## Work to do
Pull out each line of the data below that contains the string "enable", matching case exactly.
#### Records ####
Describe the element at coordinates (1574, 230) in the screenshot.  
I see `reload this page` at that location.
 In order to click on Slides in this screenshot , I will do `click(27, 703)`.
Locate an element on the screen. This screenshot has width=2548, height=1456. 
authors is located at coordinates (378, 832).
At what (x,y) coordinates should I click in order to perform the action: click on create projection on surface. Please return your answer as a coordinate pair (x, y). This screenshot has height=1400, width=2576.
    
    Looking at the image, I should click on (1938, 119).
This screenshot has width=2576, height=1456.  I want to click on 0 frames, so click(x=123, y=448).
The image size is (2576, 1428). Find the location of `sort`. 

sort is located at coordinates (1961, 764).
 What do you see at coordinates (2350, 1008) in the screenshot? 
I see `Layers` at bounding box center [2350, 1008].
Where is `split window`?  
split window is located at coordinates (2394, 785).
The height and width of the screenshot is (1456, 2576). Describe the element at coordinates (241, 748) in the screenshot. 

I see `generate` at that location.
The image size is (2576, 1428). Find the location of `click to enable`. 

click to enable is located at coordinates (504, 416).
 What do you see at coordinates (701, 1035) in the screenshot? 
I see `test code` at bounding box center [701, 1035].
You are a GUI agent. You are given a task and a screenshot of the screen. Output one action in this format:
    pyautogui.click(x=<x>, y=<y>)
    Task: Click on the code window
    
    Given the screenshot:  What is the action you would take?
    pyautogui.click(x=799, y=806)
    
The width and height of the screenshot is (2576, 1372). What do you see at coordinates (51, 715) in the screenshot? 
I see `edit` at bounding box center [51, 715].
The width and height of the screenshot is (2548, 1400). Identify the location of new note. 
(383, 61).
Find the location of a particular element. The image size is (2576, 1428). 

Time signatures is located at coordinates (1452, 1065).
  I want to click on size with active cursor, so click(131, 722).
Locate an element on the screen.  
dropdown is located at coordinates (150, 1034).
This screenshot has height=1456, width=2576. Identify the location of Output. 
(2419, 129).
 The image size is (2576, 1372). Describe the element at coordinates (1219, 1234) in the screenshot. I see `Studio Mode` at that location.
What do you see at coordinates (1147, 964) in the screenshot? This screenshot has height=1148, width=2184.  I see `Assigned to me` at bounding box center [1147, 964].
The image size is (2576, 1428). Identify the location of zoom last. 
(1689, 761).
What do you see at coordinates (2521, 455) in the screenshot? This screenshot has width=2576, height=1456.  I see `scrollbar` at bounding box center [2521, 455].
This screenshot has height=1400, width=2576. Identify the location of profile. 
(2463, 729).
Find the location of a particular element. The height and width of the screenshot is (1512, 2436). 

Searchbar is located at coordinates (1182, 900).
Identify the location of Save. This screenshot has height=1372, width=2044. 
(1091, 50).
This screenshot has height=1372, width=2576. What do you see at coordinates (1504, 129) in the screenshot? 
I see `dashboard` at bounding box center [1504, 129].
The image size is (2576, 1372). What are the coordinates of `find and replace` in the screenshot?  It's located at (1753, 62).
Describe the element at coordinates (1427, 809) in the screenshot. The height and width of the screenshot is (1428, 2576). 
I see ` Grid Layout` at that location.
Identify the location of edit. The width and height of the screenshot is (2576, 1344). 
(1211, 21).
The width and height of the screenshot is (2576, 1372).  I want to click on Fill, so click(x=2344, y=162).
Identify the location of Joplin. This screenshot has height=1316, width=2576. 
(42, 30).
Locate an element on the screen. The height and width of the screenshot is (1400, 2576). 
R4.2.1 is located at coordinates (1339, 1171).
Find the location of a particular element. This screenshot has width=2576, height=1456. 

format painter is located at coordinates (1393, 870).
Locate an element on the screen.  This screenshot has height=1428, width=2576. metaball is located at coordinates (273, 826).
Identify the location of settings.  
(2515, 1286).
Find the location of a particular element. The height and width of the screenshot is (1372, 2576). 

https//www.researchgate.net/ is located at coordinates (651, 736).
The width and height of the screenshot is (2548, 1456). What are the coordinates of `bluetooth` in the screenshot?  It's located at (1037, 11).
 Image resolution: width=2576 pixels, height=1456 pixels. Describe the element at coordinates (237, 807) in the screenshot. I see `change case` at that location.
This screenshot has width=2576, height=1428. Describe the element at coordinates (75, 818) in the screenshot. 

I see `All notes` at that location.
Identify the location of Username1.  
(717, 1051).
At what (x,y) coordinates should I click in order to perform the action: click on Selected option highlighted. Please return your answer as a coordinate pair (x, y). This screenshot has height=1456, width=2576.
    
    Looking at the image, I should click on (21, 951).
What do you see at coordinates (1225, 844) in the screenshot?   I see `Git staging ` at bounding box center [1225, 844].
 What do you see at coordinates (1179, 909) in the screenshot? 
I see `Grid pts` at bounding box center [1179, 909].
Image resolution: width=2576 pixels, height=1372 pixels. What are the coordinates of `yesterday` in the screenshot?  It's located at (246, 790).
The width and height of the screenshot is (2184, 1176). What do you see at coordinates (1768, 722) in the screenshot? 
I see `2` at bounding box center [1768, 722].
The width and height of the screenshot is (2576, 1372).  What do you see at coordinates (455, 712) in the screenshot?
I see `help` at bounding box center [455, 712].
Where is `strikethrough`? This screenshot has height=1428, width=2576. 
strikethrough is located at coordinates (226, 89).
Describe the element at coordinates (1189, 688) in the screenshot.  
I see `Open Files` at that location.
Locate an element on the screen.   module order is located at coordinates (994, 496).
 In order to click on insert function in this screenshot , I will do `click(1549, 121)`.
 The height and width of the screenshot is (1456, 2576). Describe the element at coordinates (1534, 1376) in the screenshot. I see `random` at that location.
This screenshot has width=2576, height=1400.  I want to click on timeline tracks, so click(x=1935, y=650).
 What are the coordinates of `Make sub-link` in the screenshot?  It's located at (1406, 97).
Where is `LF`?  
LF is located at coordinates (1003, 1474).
####
## Exercise response
The image size is (2576, 1428). Find the location of `click to enable`. 
click to enable is located at coordinates (504, 416).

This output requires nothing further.